» **TASK TO COMPLETE**:
Find each line below containing the word "Visit" and copy it.

PROVIDED DATA START

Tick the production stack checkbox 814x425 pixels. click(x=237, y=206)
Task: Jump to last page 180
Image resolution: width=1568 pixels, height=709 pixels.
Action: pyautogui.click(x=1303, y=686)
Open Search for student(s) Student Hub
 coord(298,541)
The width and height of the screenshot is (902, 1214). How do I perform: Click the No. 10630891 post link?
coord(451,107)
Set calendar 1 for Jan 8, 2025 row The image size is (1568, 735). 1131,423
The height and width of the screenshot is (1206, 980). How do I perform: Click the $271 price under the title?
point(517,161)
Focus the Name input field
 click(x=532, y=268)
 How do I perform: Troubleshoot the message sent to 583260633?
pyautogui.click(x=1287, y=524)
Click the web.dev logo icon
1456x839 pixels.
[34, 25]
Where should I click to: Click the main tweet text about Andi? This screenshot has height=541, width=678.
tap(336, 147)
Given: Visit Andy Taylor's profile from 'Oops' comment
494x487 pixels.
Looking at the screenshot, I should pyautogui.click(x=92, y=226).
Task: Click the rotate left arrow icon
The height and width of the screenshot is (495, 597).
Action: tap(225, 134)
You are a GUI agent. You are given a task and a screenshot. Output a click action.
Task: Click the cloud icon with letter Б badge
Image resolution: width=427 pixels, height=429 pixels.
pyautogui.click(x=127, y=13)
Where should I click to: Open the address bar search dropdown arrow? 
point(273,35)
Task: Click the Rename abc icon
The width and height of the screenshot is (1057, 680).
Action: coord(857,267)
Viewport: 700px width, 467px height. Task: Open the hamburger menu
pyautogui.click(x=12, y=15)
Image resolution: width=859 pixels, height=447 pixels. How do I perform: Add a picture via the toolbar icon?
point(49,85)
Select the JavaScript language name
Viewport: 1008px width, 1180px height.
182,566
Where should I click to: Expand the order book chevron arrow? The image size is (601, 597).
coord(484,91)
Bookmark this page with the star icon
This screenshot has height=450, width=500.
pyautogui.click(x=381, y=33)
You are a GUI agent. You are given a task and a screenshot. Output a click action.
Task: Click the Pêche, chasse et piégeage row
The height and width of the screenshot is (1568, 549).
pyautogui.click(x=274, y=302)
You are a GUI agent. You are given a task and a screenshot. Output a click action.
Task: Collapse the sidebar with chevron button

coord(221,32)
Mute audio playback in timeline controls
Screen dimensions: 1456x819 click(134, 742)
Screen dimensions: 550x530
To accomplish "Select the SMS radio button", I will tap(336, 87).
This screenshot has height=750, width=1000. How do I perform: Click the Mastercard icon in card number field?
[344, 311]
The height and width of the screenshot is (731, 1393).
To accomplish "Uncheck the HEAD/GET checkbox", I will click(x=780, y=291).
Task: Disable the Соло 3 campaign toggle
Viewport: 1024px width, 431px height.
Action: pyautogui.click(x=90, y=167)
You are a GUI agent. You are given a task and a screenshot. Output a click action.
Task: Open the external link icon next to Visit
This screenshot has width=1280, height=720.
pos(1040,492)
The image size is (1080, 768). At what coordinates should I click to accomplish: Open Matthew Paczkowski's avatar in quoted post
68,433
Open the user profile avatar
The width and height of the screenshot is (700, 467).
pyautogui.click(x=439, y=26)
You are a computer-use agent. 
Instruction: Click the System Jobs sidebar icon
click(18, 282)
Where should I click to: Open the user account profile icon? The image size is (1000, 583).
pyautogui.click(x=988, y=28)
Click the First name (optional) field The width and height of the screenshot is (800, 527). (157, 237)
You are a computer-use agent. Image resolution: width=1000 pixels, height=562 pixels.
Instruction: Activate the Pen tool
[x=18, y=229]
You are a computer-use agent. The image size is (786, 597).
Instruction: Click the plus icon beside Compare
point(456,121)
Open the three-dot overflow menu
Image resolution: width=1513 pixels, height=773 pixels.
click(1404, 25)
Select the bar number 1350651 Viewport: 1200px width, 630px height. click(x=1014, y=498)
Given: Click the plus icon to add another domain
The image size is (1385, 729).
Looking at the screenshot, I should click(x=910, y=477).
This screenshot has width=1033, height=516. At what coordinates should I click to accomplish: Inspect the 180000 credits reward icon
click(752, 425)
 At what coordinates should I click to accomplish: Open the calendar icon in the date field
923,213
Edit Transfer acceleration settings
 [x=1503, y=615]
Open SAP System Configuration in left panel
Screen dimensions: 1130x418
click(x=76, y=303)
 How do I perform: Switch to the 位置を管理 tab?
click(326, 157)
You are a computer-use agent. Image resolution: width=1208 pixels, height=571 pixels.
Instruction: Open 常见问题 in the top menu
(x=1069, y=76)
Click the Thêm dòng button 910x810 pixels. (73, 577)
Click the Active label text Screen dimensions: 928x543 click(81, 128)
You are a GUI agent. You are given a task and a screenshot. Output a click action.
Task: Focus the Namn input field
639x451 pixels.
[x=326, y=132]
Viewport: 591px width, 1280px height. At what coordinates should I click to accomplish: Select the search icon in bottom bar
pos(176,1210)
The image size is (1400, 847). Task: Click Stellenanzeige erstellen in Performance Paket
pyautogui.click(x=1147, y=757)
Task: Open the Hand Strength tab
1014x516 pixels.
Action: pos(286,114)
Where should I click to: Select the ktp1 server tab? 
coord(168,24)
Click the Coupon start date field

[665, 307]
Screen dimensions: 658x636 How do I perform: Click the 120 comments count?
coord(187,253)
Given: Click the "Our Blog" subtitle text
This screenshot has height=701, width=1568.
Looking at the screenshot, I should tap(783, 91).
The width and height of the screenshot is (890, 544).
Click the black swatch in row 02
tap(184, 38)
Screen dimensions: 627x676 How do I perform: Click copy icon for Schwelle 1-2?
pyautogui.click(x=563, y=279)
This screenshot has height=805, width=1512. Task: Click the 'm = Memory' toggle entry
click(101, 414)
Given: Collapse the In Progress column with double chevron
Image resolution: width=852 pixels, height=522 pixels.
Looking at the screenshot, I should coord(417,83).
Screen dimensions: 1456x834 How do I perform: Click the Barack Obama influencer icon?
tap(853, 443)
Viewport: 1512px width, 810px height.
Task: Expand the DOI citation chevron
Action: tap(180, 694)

PROVIDED DATA END

» **ANSWER TO THIS TASK**:
Given: Visit Andy Taylor's profile from 'Oops' comment
Task: Open the external link icon next to Visit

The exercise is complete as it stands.